TASK GOAL:
Copy the lines below verbatim, starting at the line containing "You are a GUI" and ending after the line containing "pyautogui.click(x=1101, y=320)". Omit the pictures from your copy.

STORED DATA:
## Begin
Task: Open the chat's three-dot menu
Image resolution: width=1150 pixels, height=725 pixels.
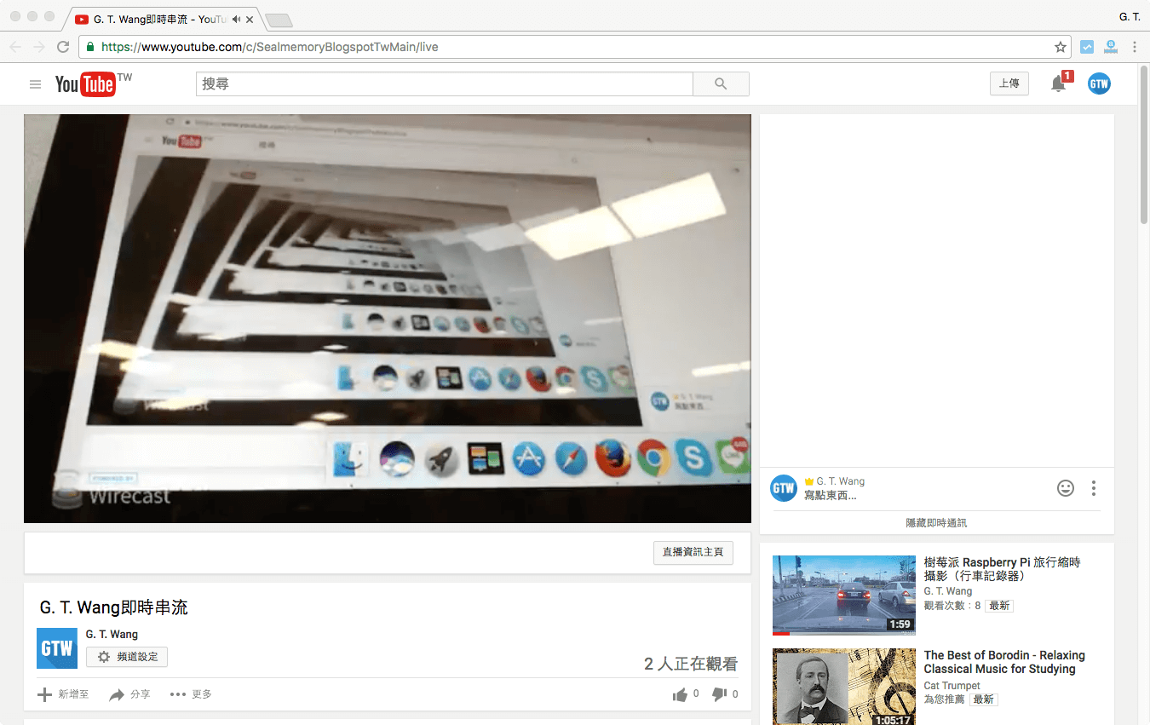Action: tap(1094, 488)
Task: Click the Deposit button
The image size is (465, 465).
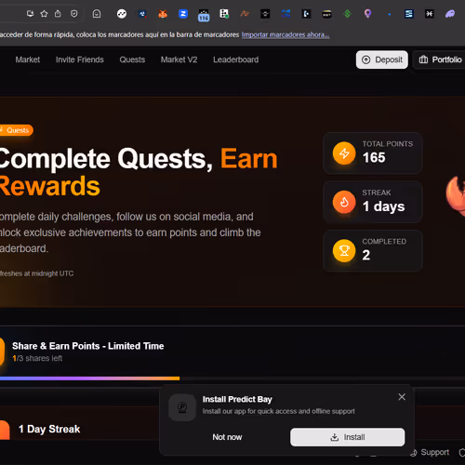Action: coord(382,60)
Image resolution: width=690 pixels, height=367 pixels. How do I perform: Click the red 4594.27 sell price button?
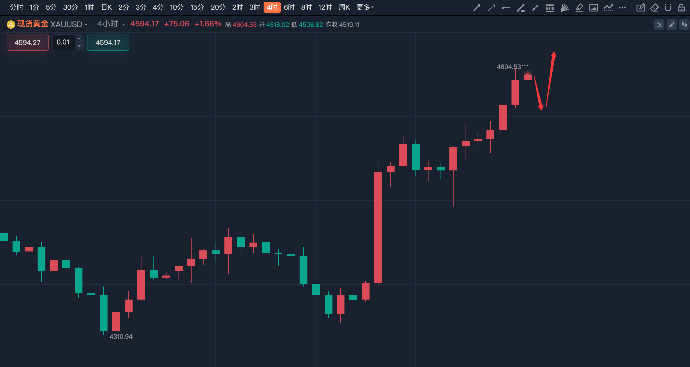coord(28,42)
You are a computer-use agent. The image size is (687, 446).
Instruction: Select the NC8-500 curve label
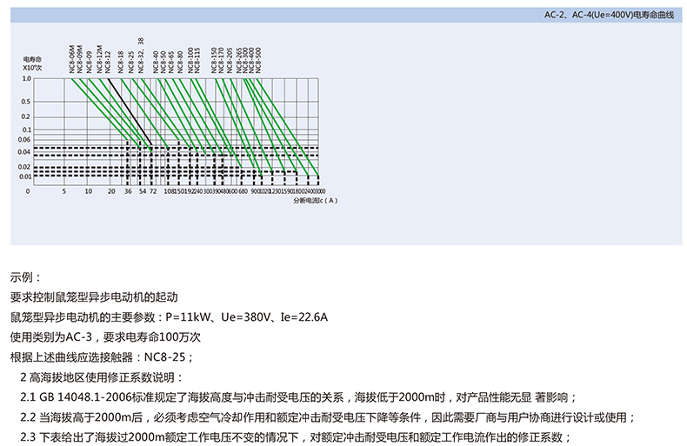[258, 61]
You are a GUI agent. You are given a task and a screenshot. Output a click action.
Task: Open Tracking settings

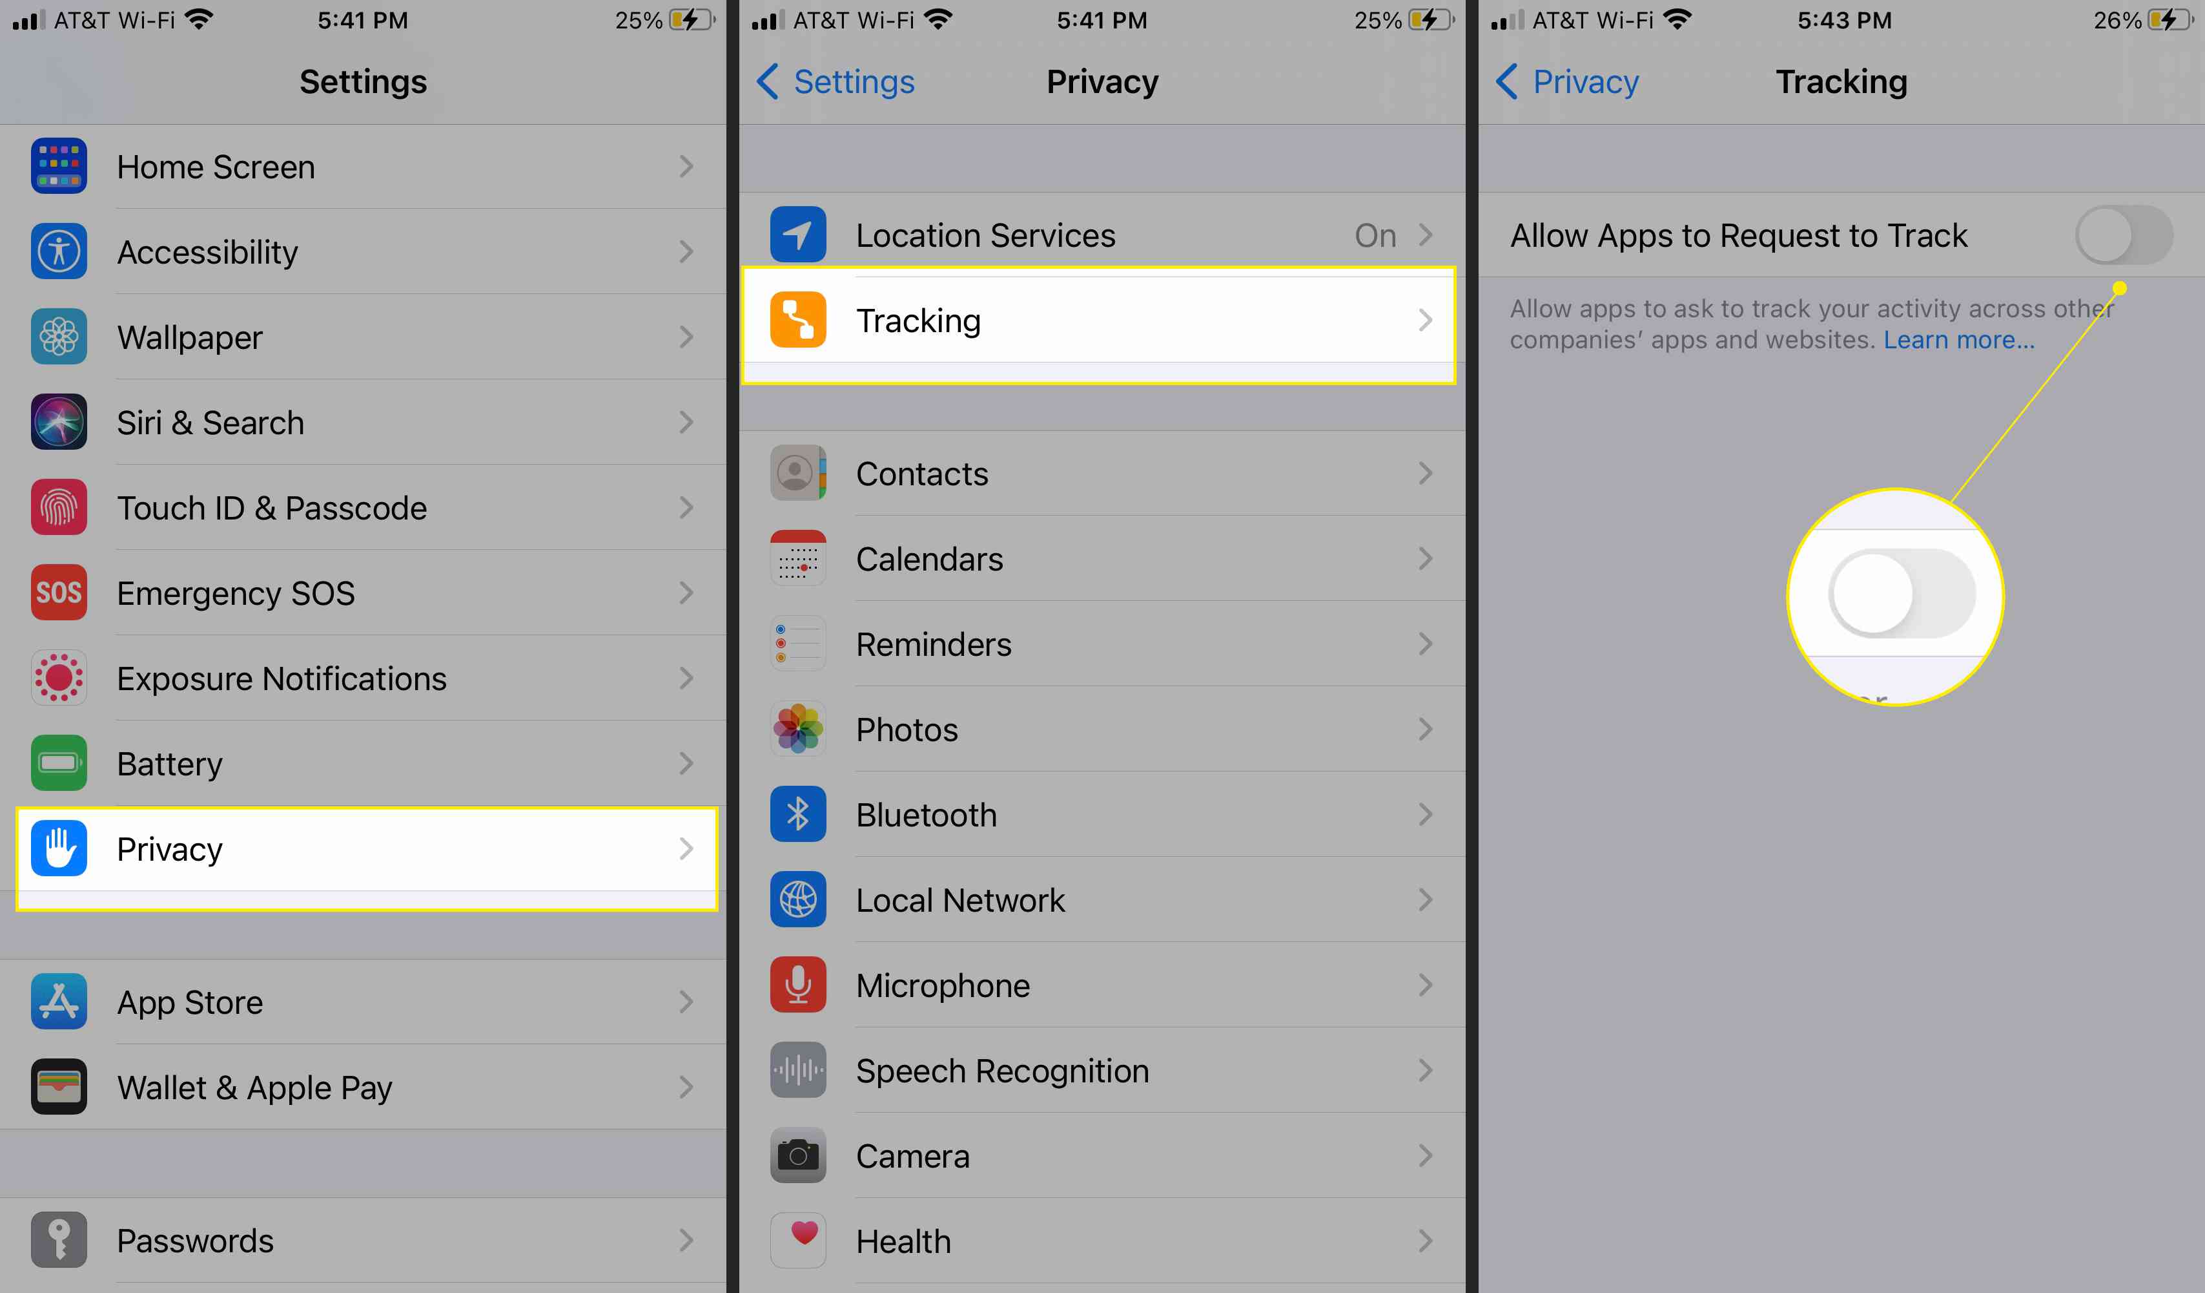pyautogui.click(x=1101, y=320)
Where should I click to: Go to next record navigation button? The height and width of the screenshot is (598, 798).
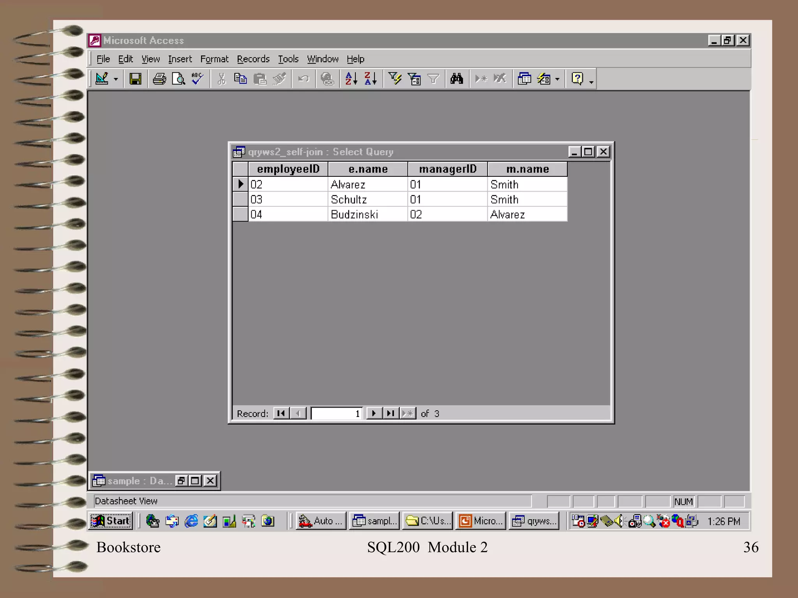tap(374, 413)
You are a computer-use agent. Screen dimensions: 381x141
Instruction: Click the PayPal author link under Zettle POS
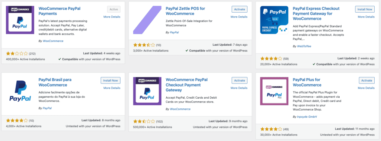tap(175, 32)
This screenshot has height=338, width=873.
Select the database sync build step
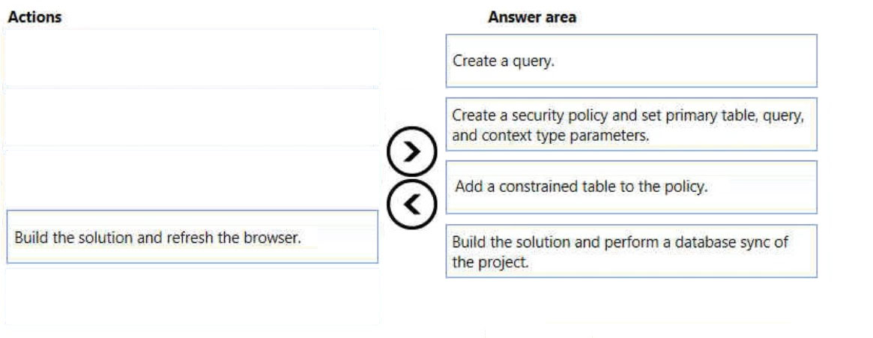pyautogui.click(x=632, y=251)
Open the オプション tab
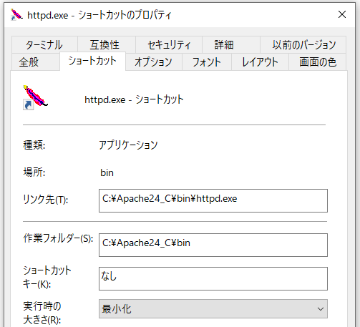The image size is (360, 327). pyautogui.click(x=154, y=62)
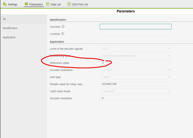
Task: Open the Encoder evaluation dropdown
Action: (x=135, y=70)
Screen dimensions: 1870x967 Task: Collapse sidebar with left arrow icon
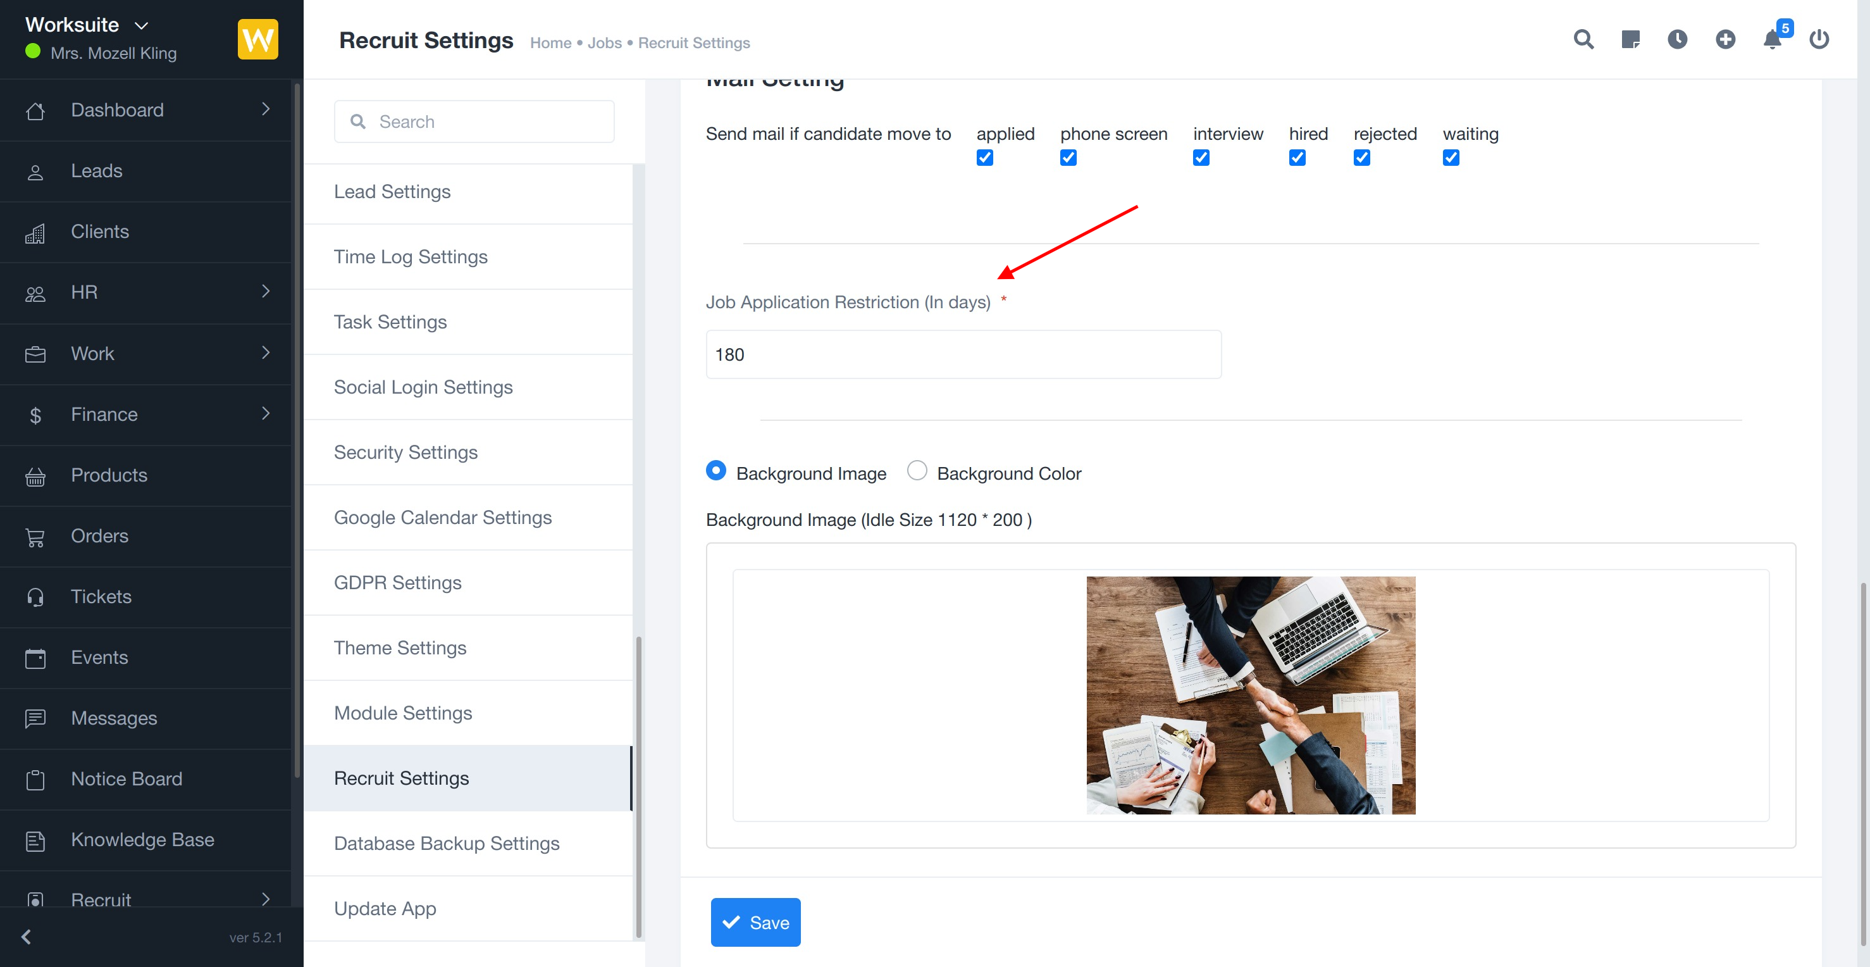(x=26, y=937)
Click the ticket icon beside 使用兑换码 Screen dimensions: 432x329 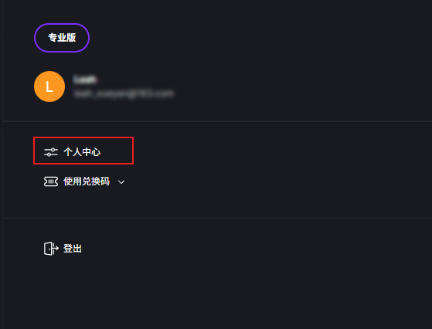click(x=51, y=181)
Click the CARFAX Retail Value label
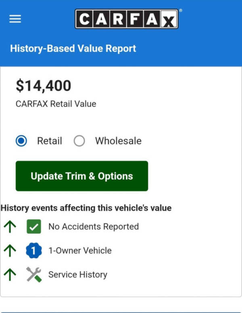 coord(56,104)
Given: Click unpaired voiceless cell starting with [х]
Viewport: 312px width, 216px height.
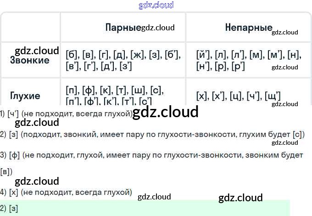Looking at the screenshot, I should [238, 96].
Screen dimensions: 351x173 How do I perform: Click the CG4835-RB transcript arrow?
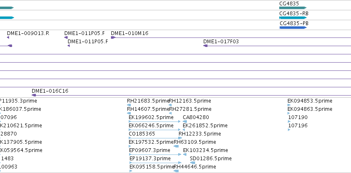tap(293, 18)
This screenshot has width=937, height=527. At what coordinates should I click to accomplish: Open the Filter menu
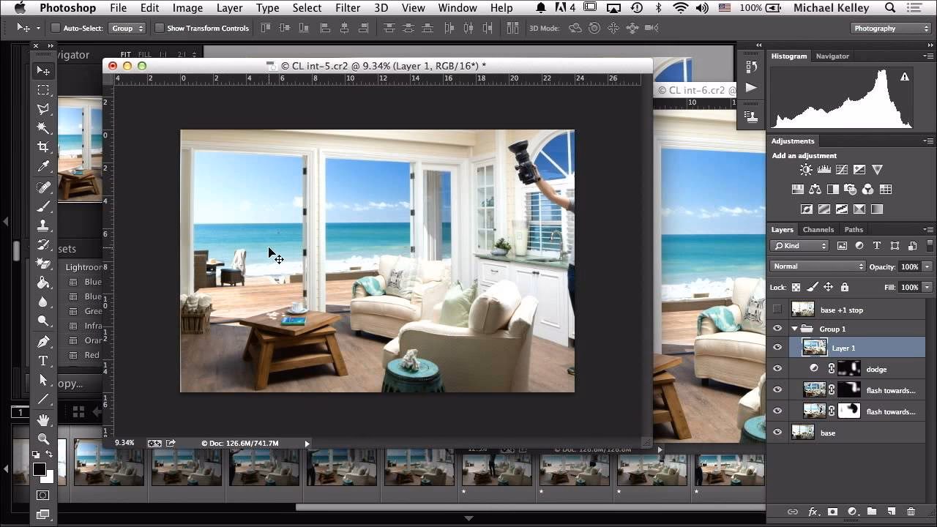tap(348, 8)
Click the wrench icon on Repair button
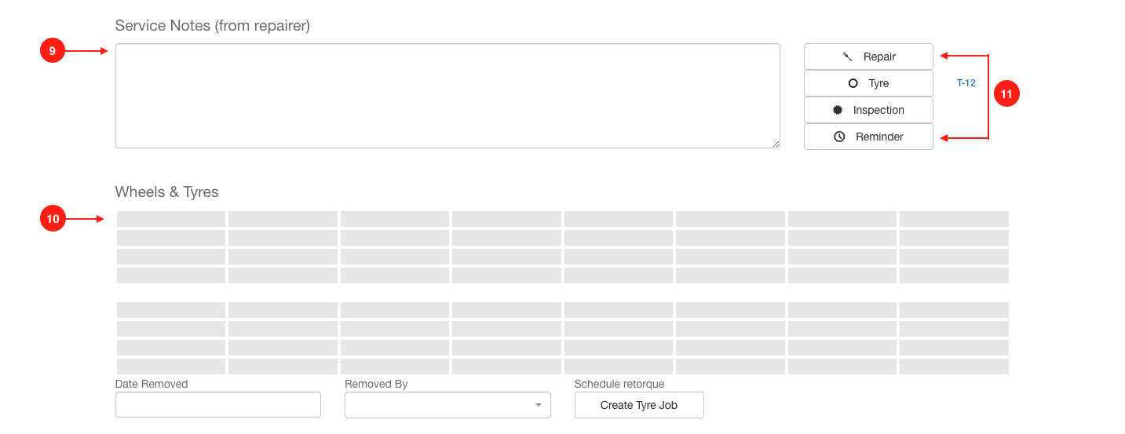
## End
FINISHED EXERCISE:
You are a GUI agent. You are given a task and a screenshot. Output a click action.
Task: Open Tracking settings

pyautogui.click(x=1101, y=320)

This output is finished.